Replacing a car windshield can be expensive. Depending upon the make and model of the vehicle in question, replacement windshields can run between $200 and $400. At some repair shops, labor costs may increase the price of replacing a windshield even further. Older vehicles' windshields may also be more expensive to replace since their original parts may be difficult to find.
In addition, poorly-fitted replacement windshields may cause more problems than they solve. Typical problems may include leaking around the seams, shuddering noises while the car is in motion, and premature cracking or chipping. While the first two of these problems can be fixed by adding more sealant to the windshield's borders, the third problem typically requires an entirely new sheet of glass.
A few states maintain special statutes that mandate insurance coverage for replacement windshields. Auto insurance providers in these states can't force policyholders to use their deductibles to pay for the cost of windshield repair or replacement.
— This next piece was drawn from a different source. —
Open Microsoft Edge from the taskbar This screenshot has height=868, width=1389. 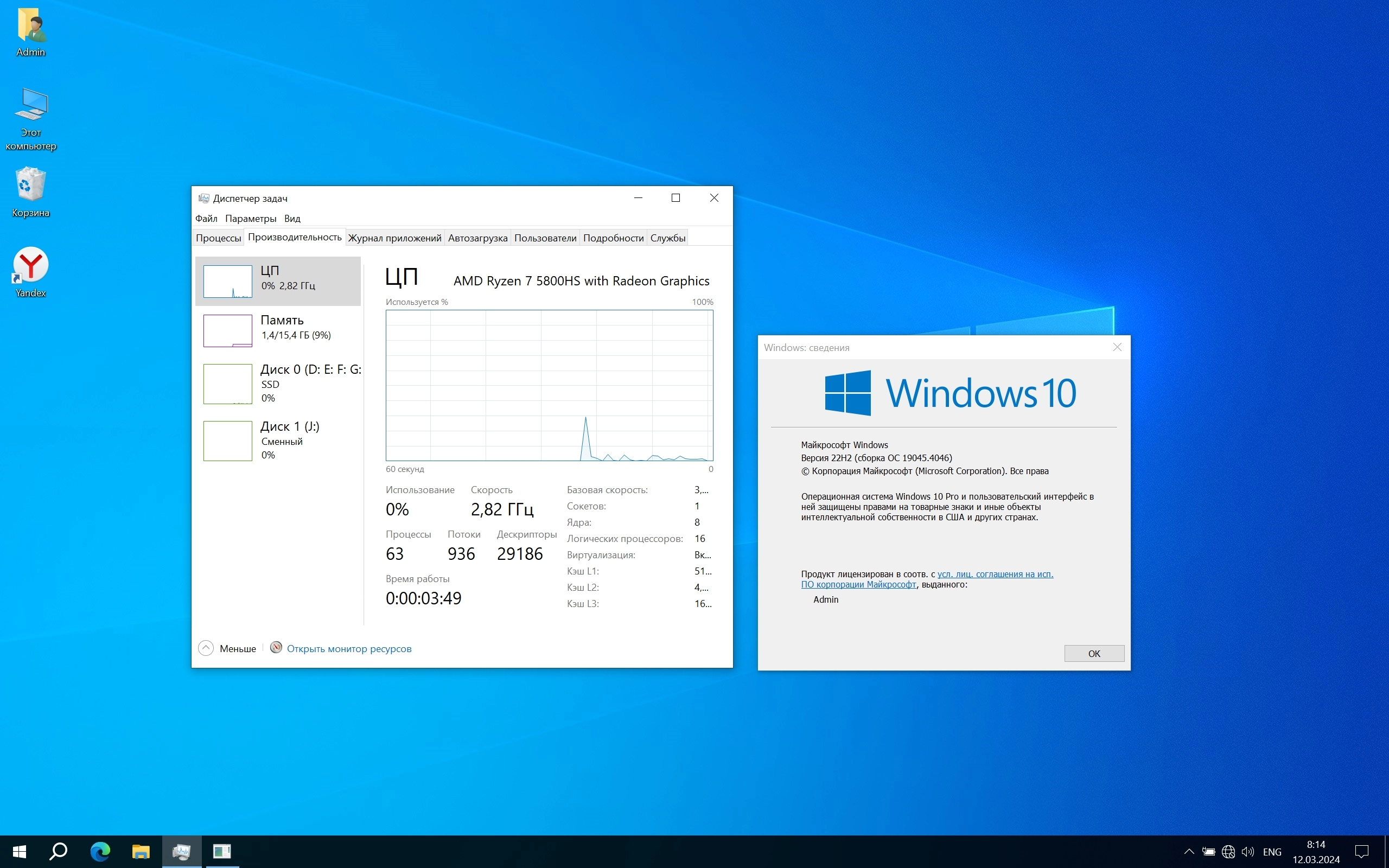[x=100, y=851]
Since the value of most policies' deductibles exceeds that of the typical windshield replacement job, these rules may save insured parties hundreds of dollars over the lives of their policies.
The states that currently have these statutes on the books include Florida, South Carolina and Kentucky. In Florida, all drivers who carry comprehensive insurance coverage on their vehicles are eligible for "free" windshield replacement. Many of the state's mechanics and body shops advertise this service with some even offering goodies to lure in more customers.
The racket is clear: The owners of these shops take advantage of the fact that insurance companies must reimburse them for the windshield-replacement work that they perform. Since windshield-replacement customers don't have to pay for the work out of pocket, they're more likely to order replacement windshields preemptively. In fact, many mechanics and body-shop employees offer this service in conjunction with regular maintenance services like oil changes and tune-ups. After receiving a "free" windshield replacement, drivers who feel as if they've saved a great deal of money may be more willing to order up such additional services for their vehicles.
In Kentucky and South Carolina, drivers must carry comprehensive insurance coverage to receive the "free" windshield replacement benefit as well. Drivers who carry collision-only coverage may still be able to recoup the cost of replacing a windshield damaged during an accident for which they were determined not to be at fault. However, they generally must pay out-of-pocket for the initial repair.